Figure 1.

Identification of mitochondrial F₁F₀‐ATP synthase (ATP synthase) b‐subunit in the antigalectin‐3 antibody immunoprecipitate. (a) Sodium dodecylsulfate–polyacrylamide gel electrophoresis (SDS–PAGE) of the galectin‐3 antibody immunoprecipitate. The galectin‐3 immunoprecipitate was fractionated using a salt gradient, as shown in the figure, and subjected to SDS‐PAGE. (b) Identification of the ATP synthase b‐subunit in the immunoprecipitate by matrix‐assisted laser desorption ionization–time of flight analysis. After staining the SDS‐PAGE gel, the protein band specified in (a) was excised and in‐gel digested to determine the peptide mass. The protein was successfully identified as the ATP synthase b‐subunit, a mitochondrial precursor. (c) Interactions of the ATP synthase d‐subunit with galectin‐3. Immunoprecipitates of the antigalectin‐3 antibody were probed with commercially available anti‐ATP synthase α‐ or d‐subunit antibodies, and vice‐versa.
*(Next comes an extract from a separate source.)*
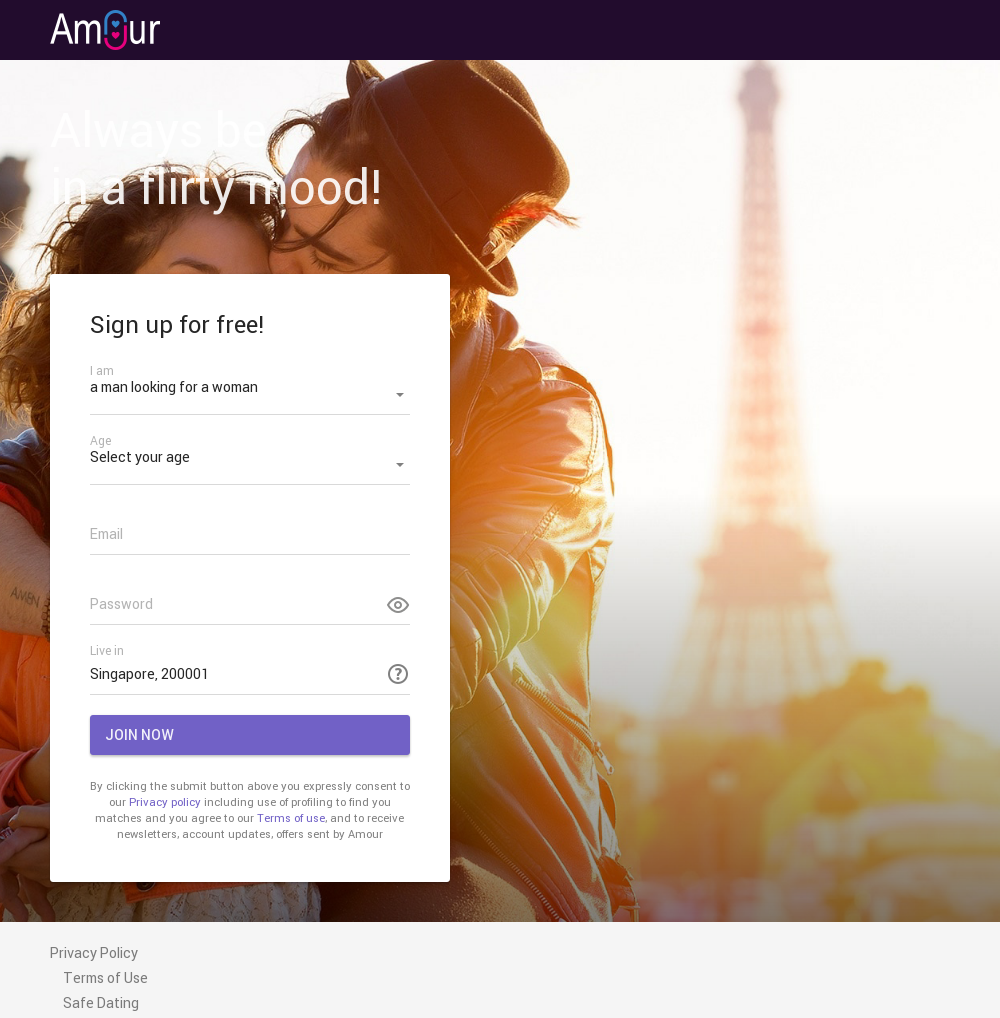This screenshot has height=1018, width=1000.
Task: Click the location help question mark icon
Action: (397, 674)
Immunoreactive signals of the ATP synthase d‐subunit were clearly detected in immunoprecipitates of antigalectin‐3 and anti‐ATP synthase α‐subunit antibodies. (d) Positive correlation of galectin‐3 expression with ATP synthase α‐ and d‐subunits in eight individual human colon cancer cell lines. Expression of galectin‐3 and ATP synthase subunits was normalized with actin and heat shock protein (HSP) 60, respectively. OD, arbitrary unit.